One of the defining aspects of Christianity is our belief in Baptism. Without baptism we can not come to know God and be a part of his kingdom. We hear our Lord Jesus tell us, "Amen, amen, I say to you, no one can enter the kingdom of God without being born of water and spirit." (John 3:5). Baptism is an important aspect of all Christian churches. As Christians, both Catholic and Protestant, we believe in the necessity of Baptism for salvation. I know nothing about the theology of Baptism from the numerous Protestant perspectives, so I won't even attempt to go there. I want to focus here on the Catholic perspective.

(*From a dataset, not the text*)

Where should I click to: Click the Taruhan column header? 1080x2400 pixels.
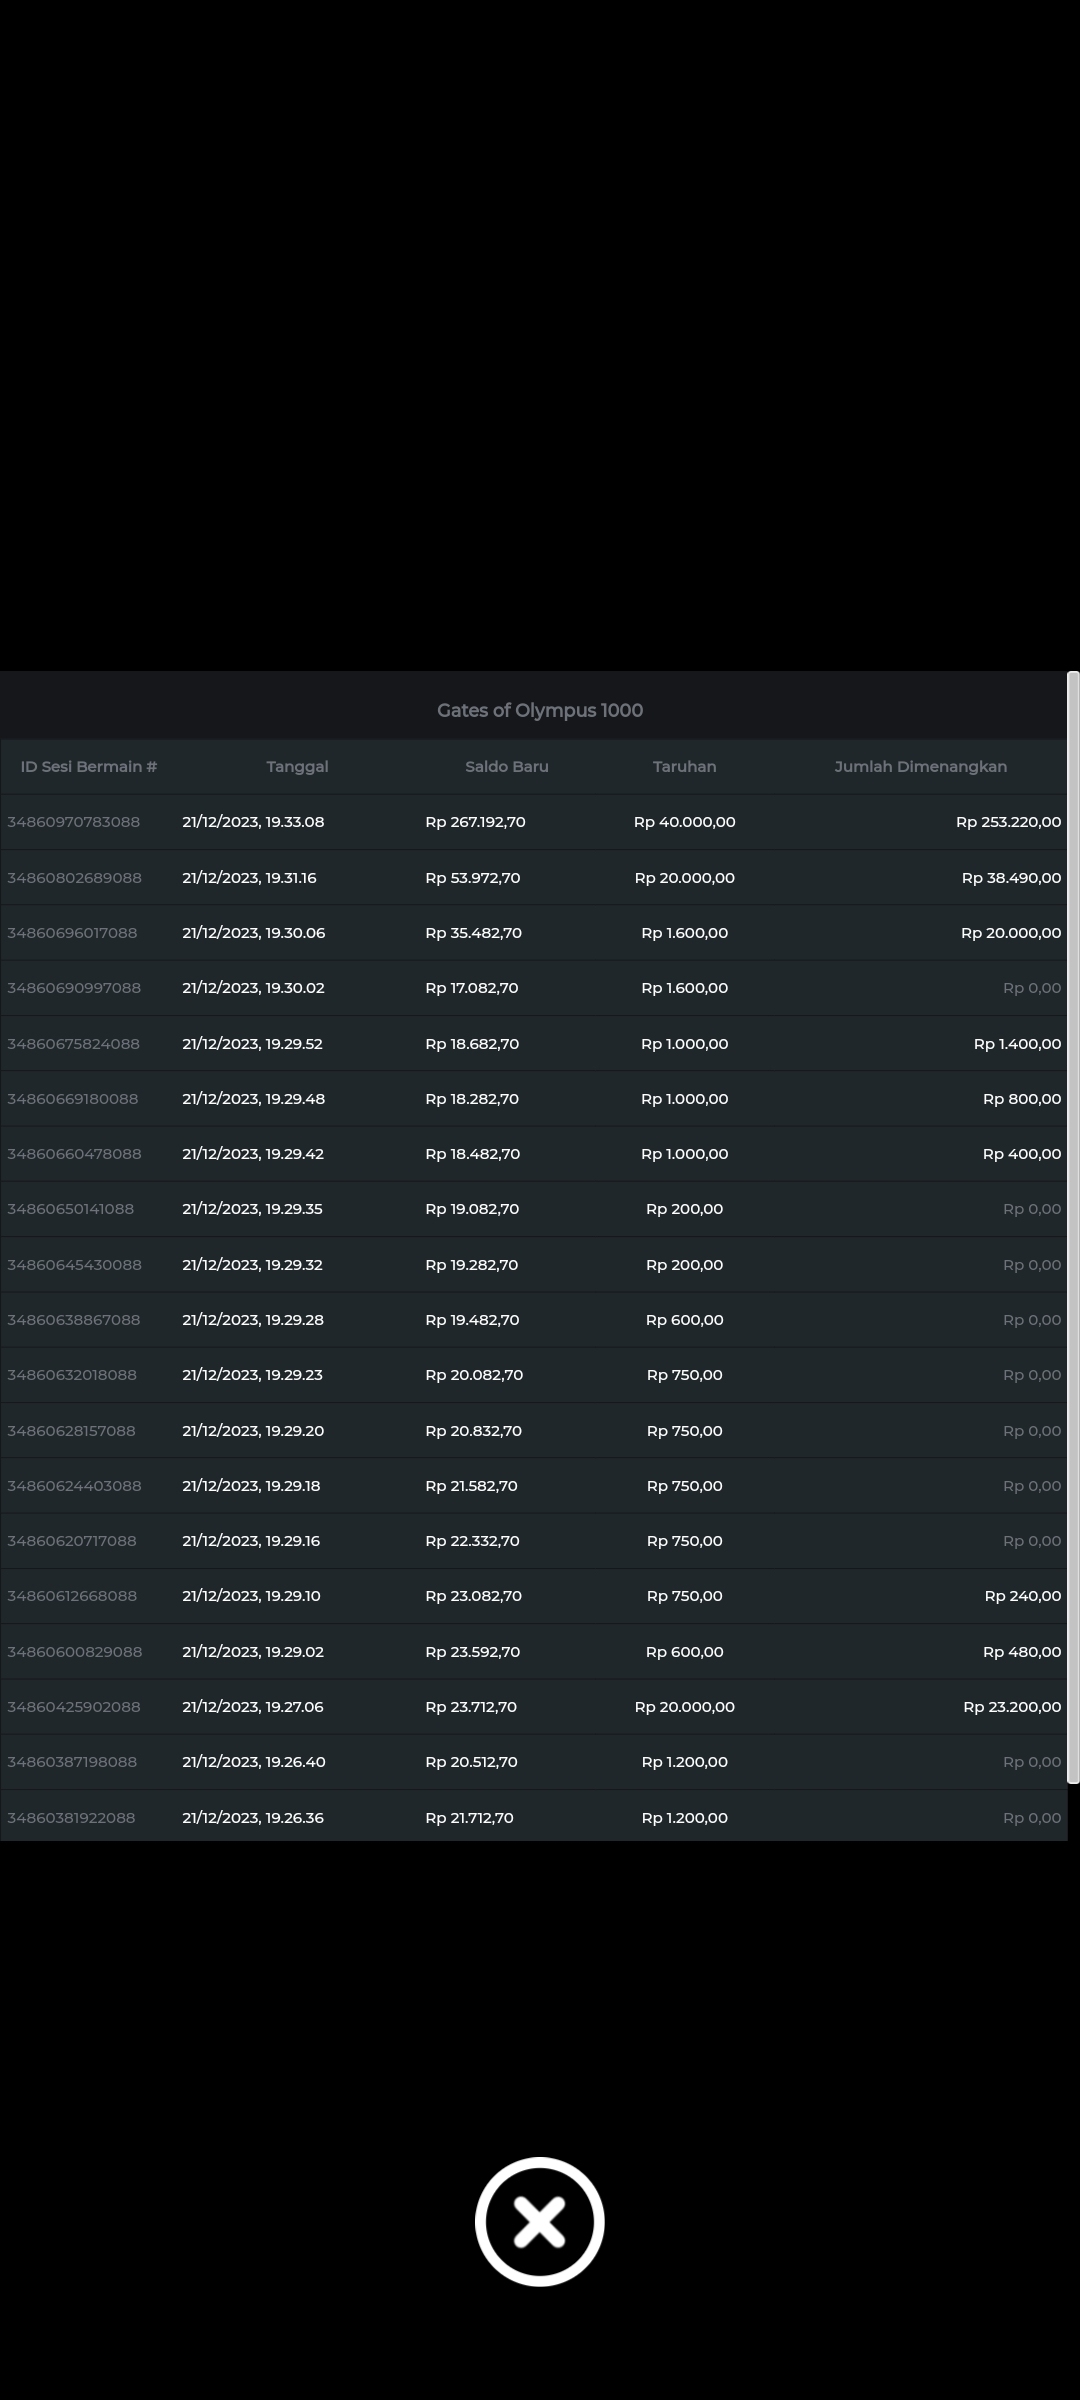tap(684, 766)
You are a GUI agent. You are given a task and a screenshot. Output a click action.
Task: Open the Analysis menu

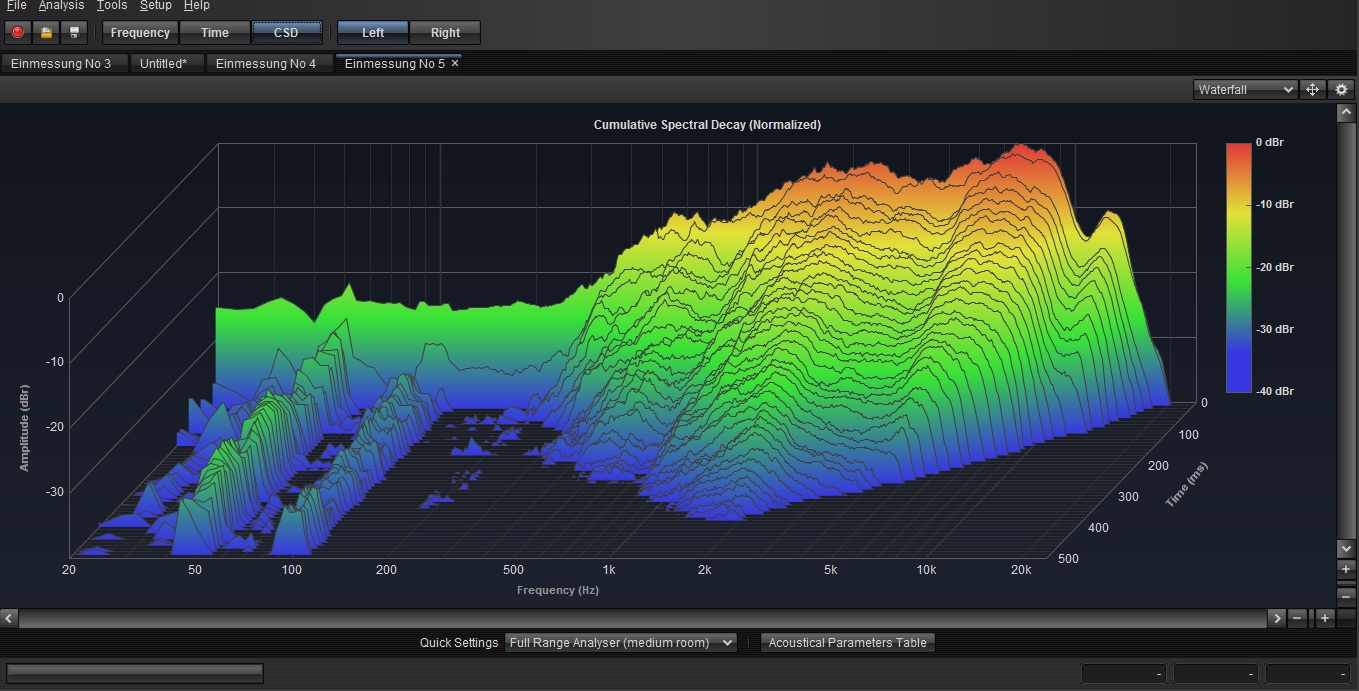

Catholics (and some Protestant faiths) believe in infant baptism. This isn't my focus here either, but for anyone reading this who is not familiar with why we believe in infant baptism, I'll just mention a few of the reasons why the Catholic church teaches this. First there is the Scripture passage I quoted above. That's the basis for baptism itself. Beyond that there are four things I can point to that defend infant baptism:
  • From the Gospels: "Then children were brought to him that he might lay his hands on them and pray. The disciples rebuked them, but Jesus said, 'Let the children come to me, and do not prevent them; for the kingdom of heaven belongs to such as these.' After he placed his hands on them, he went away." (Matthew 19:13-15; see also the same story in Mark 10:13-16 and Luke 18:15-17). Jesus wanted the children brought to Him and there is no reason to think that He wouldn't want them brought to him now.
  • The book of Acts chapter 2 is one of my favorite parts of Acts, which is also one of my favorite Scripture books. In this chapter is when the Holy Spirit comes down on the Apostles at Pentacost and when St. Peter gives his first long speech/sermon. After his speech, the people ask what they should do. "Peter [said] to them, 'Repent and be baptized, every one of you, in the name of Jesus Christ for the forgiveness of your sins; and you will receive the gift of the Holy Spirit. For the promise is made to you and to your children and to all those far off, whomever the Lord our God will call.'" (Acts 2: 38-39). In other parts of Acts there is mention of thousands being baptized at a time after similar conversion moments with Peter or Paul or other disciples. Whenever a large crowd is baptized it is reasonable to assume that women and children were also in the crowd. So children and infants were being baptized from the beginnings of the Church.
  • The writings of the early church fathers also point to baptism of infants and children. They don't write to defend it, however, because it was a general practice; they didn't need to defend it. These writers in the 2nd century were the disciples of the disciples, only two or three generations away from those who heard the words of Jesus first hand. The little I have read from the early church fathers shows a continuous stream of understanding from very early times with very little, or no, discrepancy between writers (the "tradition" part of Catholic teaching). If you want to know more I highly recommend Stephen Ray's book Crossing the Tiber. He includes a LOT of the early church fathers' writings.
  • Finally, don't parents make decisions for their children all the time? One thing I have heard from a lot of people about baptism is that they don't want to make that choice for their children, thus the child should be at an age of reasoning to make that decision themselves. I find a lot wrong with this statement. Parents decide their children's bedtimes, schedules, what they eat, where they go, what school they go to, clothes they wear, activities they can and can not participate in and more. They even make them go to church and Sunday School and so forth. I took a logic class in college as part of a philosophy track and I think there are a number of fallacies in this logic. Your religion is one of the most important things you can pass on to your children; it's why you teach them your faith, make them go to church and Sunday School and pray before meals, bed, etc. Thus in the Catholic church, parents understand that through baptism we are making a decision for our children that will be with them the rest of their lives. It's the parental thing to do.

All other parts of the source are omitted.